4. In the event Lin turns out to be a fluke, just a miracle that captivated the sports world last year, his contract is still a trading piece. If there is one thing sports have taught the world, is that any contract, no matter how long or expensive, can be traded.

There have been rumors that Lin was upset the Knicks never approached him with an offer during the free agency period. If that’s the case, Jeremy needs to brush up on some Restricted Free Agency 101 at Harvard and realize that the only way he was getting his money was by testing the market. Maybe the Knicks could’ve made an offer in a show of confidence towards Lin as their starter and still waited for other teams to make their offers. Whatever, what’s done is done on that end. Now if Dolan is taking any possible dissatisfaction from Lin as a slight towards the organization, this is where he needs to step back and out. We’ve seen players gone based on his dislike (Latrell Sprewell the most notable) and this would be the wrong time for Dolan’s ego to get in the way. As for Anthony’s comments on the “ridiculous” offer and Smith suggesting the deal could cause friction in the locker room, that’s just what happens when you stick a microphone in front of a guys face. Should they have mad the comments? Probably not. But they aren’t the first or last NY athletes to make news making comments to the media.

We all now sit and wait, anxious to see what this franchise does in the next two days. For the sake of its fan base, one that has endured endless drama and calamity, the team makes the right decision and brings back Lin. That move will suggest the team is serious in its pursuit of a championship in the next three years instead of just providing drama to remain relevant.

  • Dpaperz19

    Great Read, I fully believe that as is, at this moment in the CBA, its best to acquire as many assets as you can under the rules. After this season and for the remender of the huge contracts to Stat, Melo, and Chandler we will be over the salary cap. As you stated above, any contract is tradable. So in that sense, piling on assets may not be such a bad decision as we will be limited in any future free agency period. Money should be an issue, the Knicks waited, as is their right and now seem to lose an asset because of ego. Also, maybe its just MY ego but I would agreet to match Jeremy Lin’s contract just to stick it to the Rockets because they most definitely would of traded for Felton is the Knicks matched Lins contract since it seems Portland wanted to get rid of Felton (thats what I assume).

    • joeknix

      Interesting. The Knicks made a pre-emptive strike in inking Felton to keep him from going to the Rockets and we will keep Lin. It is not a stretch to believe the Knicks thought Felton at under 3M is a good trade asset in a league that puts a high value on PG’s.

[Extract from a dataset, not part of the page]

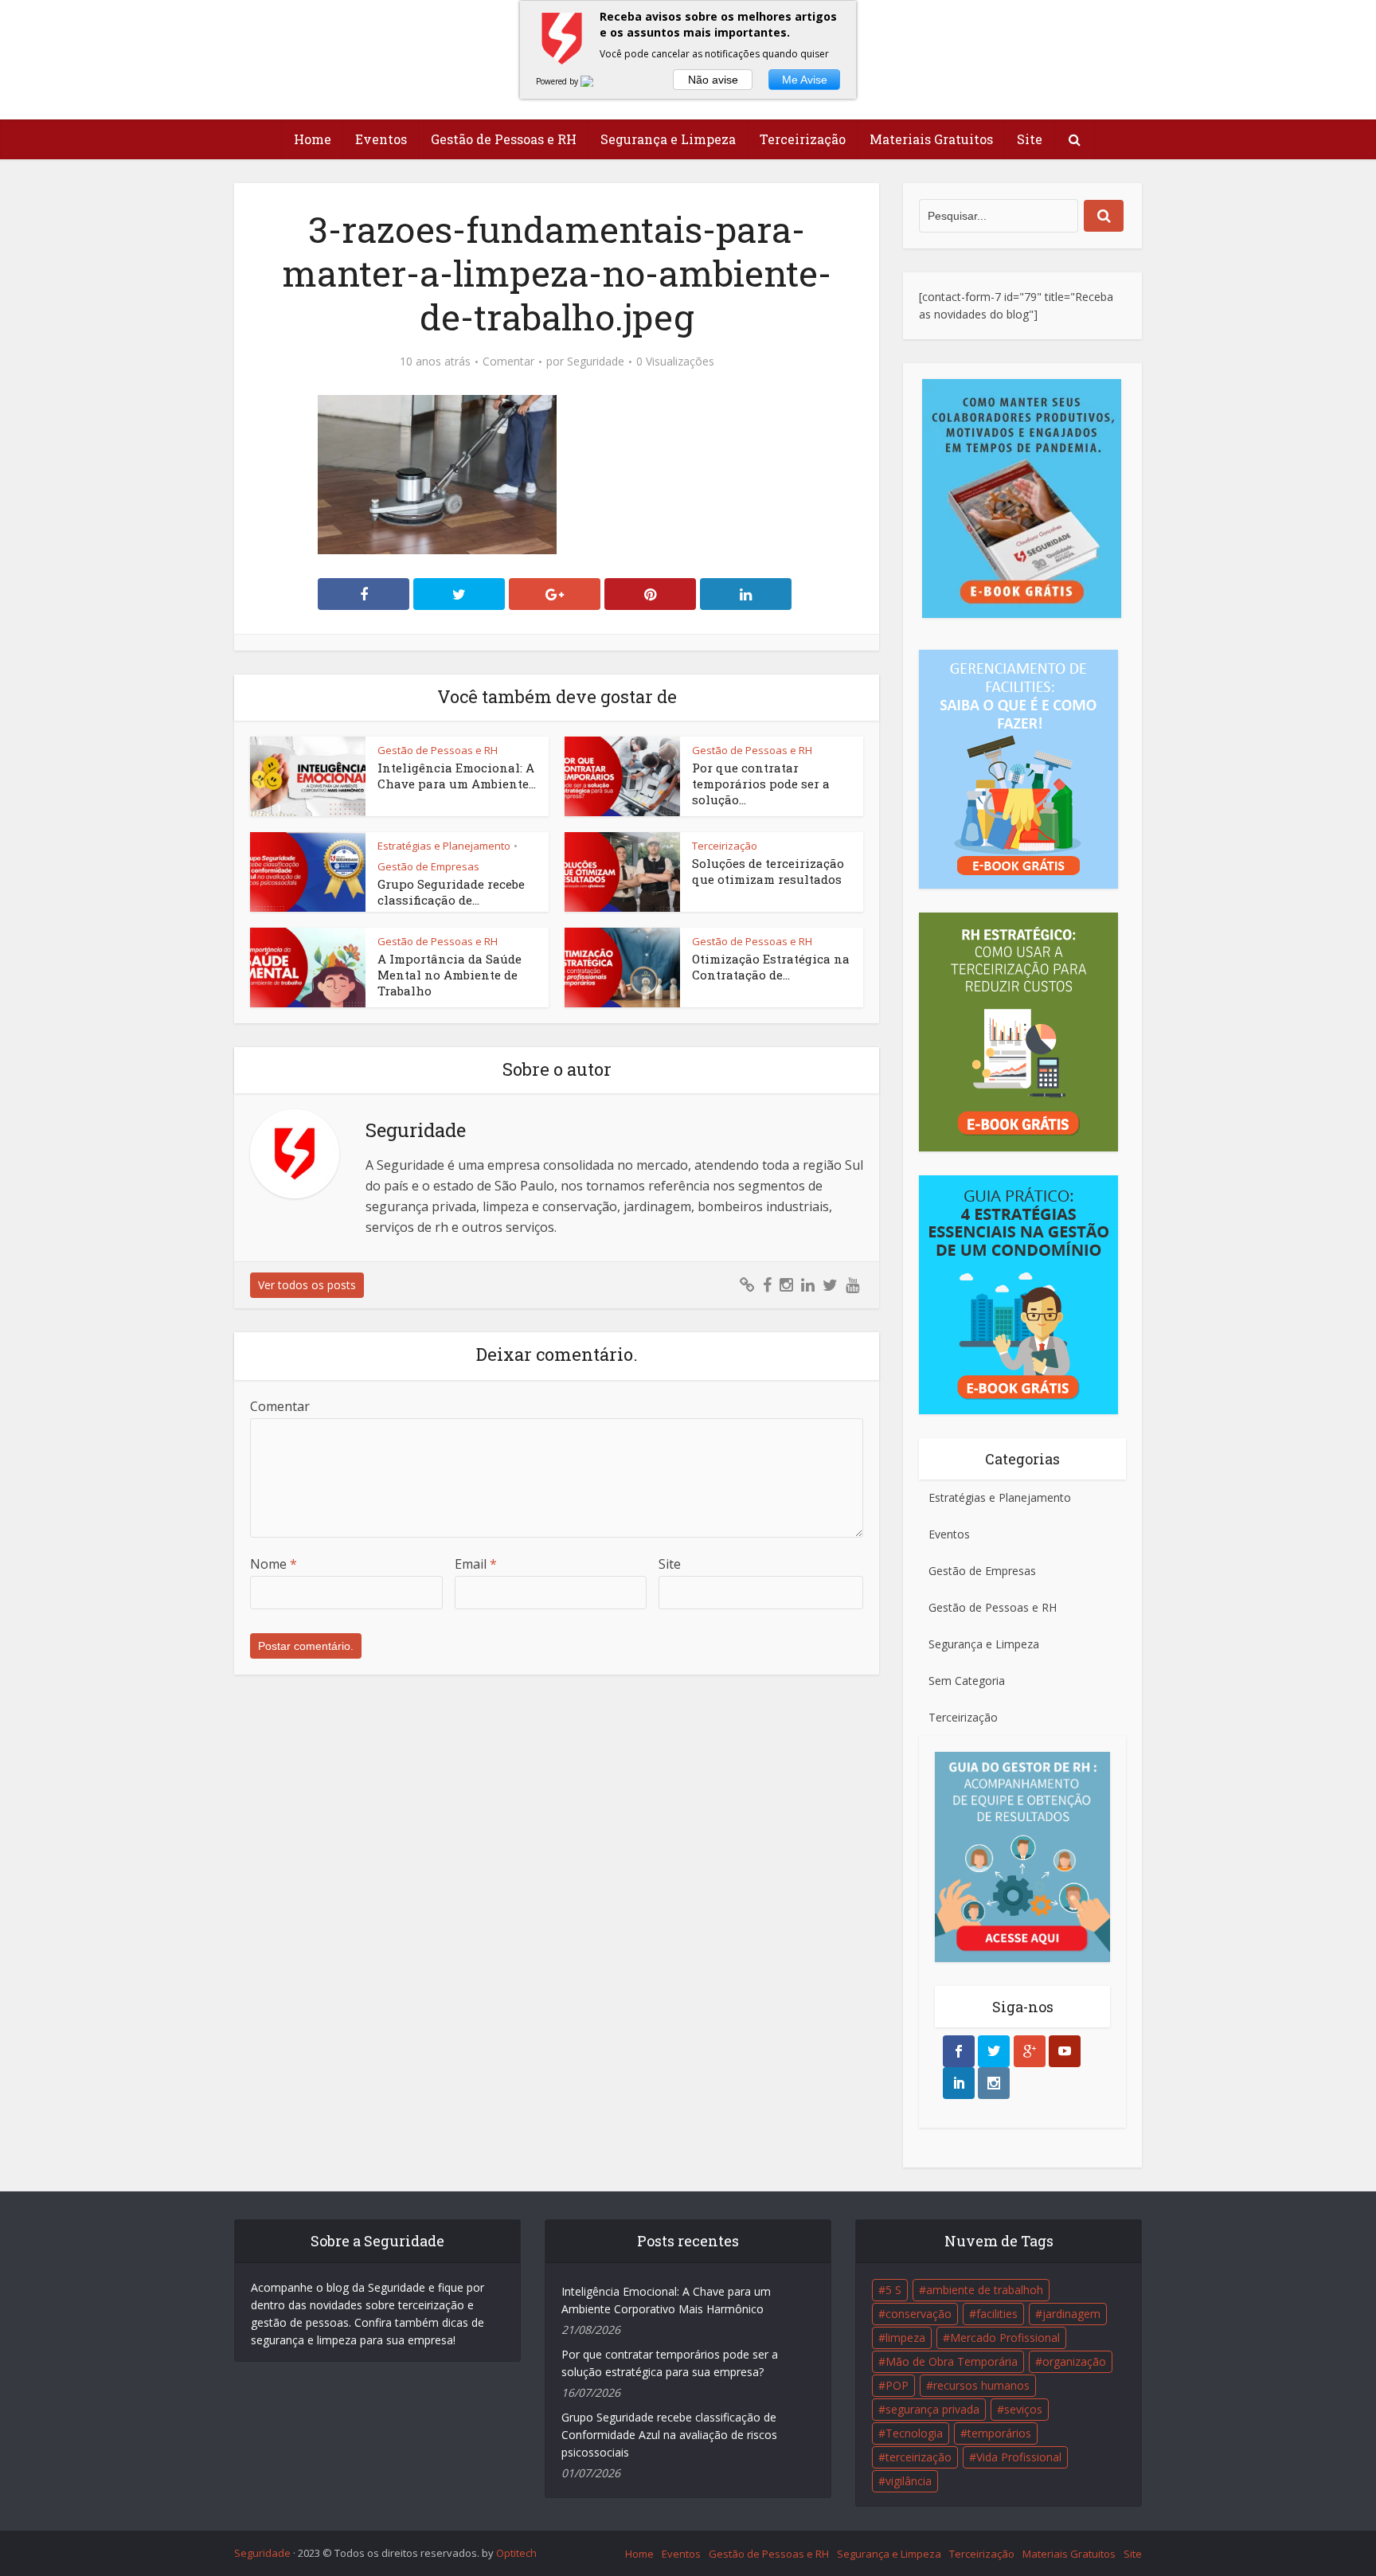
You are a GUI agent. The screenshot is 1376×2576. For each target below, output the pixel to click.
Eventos (381, 139)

      When Shump returns, they can trade one of the 3 PG’s for value at the deadline. So, if nothing else, acquire Lin as an asset and let him play until January to see what we’ve got. Then, at the very least they could decide to move one of them (most likely Felton). However, Felton is at the very least insurance for Shump being out longer than expected since NYK only having Kidd as the only other Knick PG with NBA experience on the squad as of today.

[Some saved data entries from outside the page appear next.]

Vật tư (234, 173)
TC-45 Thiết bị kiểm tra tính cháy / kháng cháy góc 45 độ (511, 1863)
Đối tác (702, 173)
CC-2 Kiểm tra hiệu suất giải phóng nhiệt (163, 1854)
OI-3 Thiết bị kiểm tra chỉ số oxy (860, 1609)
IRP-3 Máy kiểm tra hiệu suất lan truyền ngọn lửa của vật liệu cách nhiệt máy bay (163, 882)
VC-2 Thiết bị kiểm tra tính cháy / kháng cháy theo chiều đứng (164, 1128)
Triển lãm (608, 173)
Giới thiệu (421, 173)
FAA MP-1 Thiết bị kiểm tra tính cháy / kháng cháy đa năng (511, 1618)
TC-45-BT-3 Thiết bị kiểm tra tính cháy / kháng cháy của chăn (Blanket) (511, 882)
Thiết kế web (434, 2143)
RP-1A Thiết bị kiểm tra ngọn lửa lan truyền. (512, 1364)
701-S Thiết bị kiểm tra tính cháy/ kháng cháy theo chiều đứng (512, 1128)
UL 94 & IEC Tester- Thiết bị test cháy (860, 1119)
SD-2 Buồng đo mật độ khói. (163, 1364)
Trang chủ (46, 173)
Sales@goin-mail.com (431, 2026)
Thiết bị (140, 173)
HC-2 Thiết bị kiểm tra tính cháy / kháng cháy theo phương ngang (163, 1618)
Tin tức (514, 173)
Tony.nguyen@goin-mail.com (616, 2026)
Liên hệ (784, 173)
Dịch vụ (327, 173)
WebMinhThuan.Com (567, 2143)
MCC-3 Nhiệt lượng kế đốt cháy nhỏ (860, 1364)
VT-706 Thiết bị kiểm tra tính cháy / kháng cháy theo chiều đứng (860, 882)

  • http://twitter.com/Harris__Tweeter Harris Kaserman

    Agree 100% that the Knicks should match the offer for one of several reasons, some of which were mentioned in this article. 1. It’s either Lin or nobody else. 2. Lin pays for his own contract, including the luxury tax, so the luxury tax is meaningless with Lin’s marketing appeal. 3. Matching the deal wouldn’t hinder our future spending since we will be over the cap regardless of whether we match the offer or not. 4. Lin’s expiring contract in 2014-15 is a potential asset in a trade. Before then, he’s arguably a bargain at only $5M per season.

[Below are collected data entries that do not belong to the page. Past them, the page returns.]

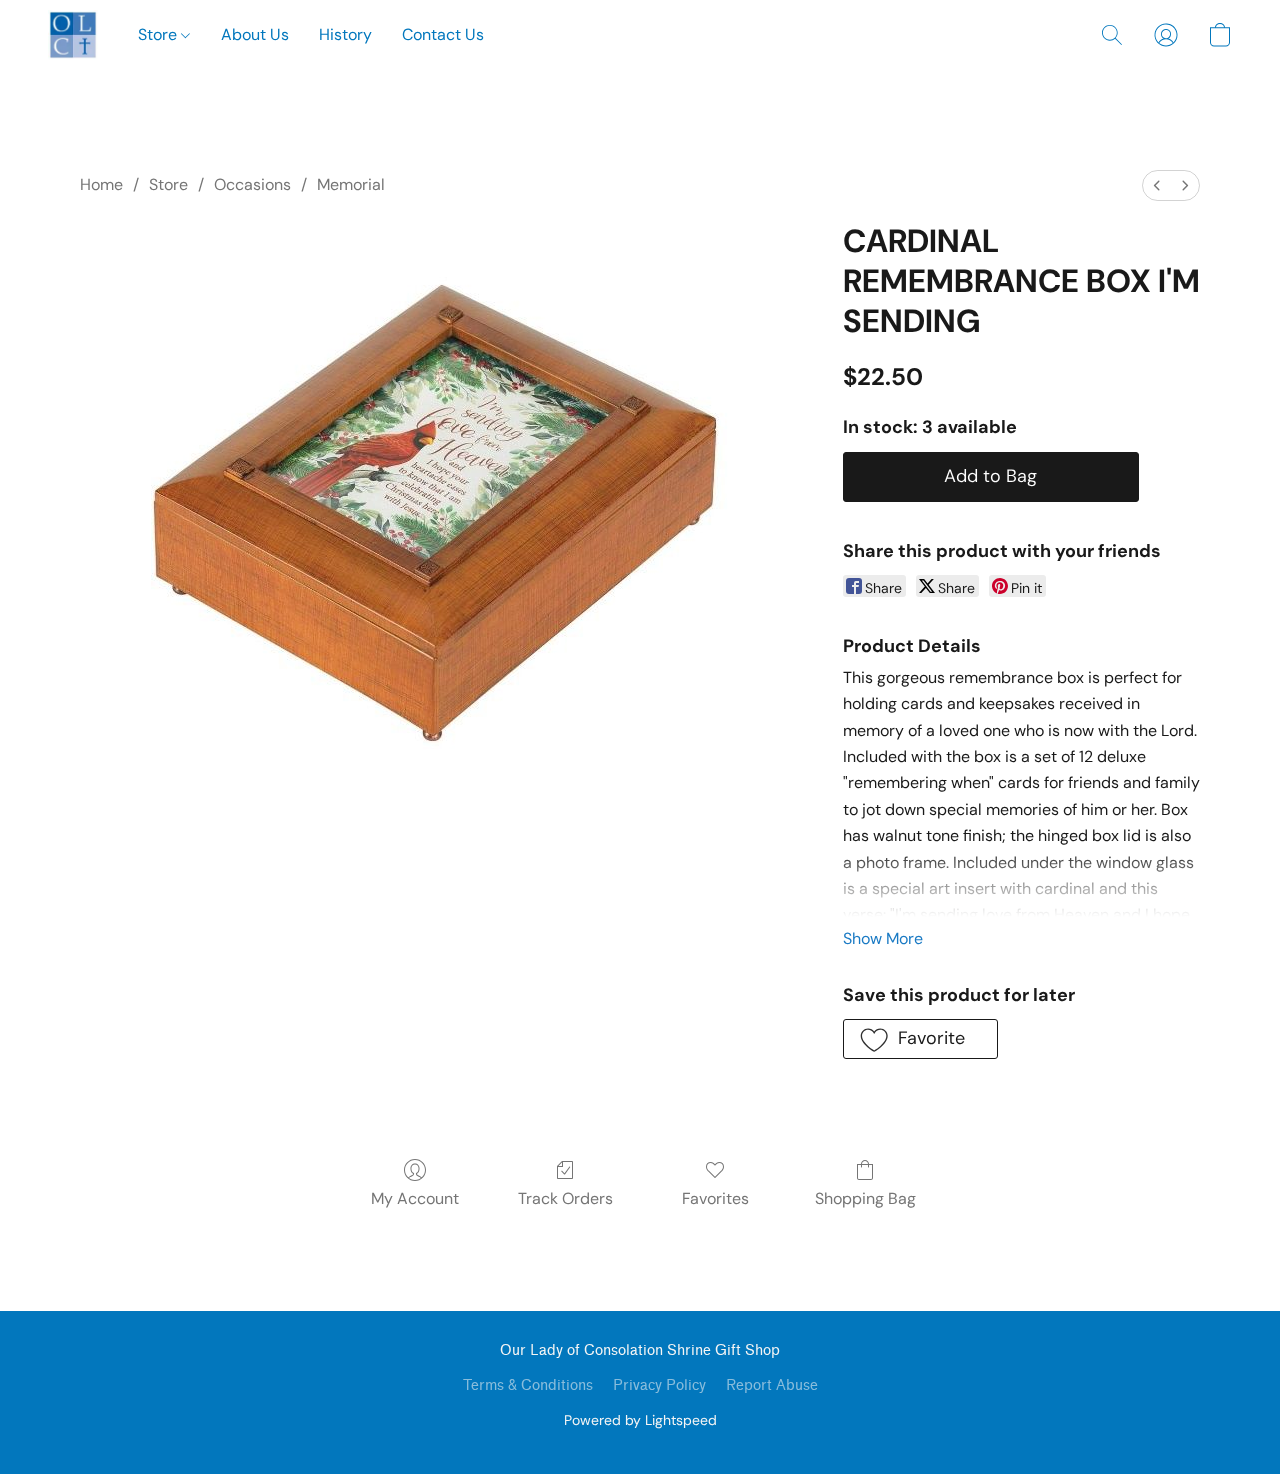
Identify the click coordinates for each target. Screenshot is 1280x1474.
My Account (415, 1198)
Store (159, 34)
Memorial (351, 184)
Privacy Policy (659, 1385)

    I also have a question: you mentioned that the Knicks are stuck with vet. min. deals after this season anyway. Do the Knicks not have the $3M exception (same one they gave to J. Kidd) available after this year?

    • http://YouTube.com/DuroSports Danny Guerrero

      Teams under the salary cap have the full mid-level they can use while teams over the cap but under the luxury tax have the mini-mid level. Knicks will be over luxury tax next two seasons, negating both mid levels.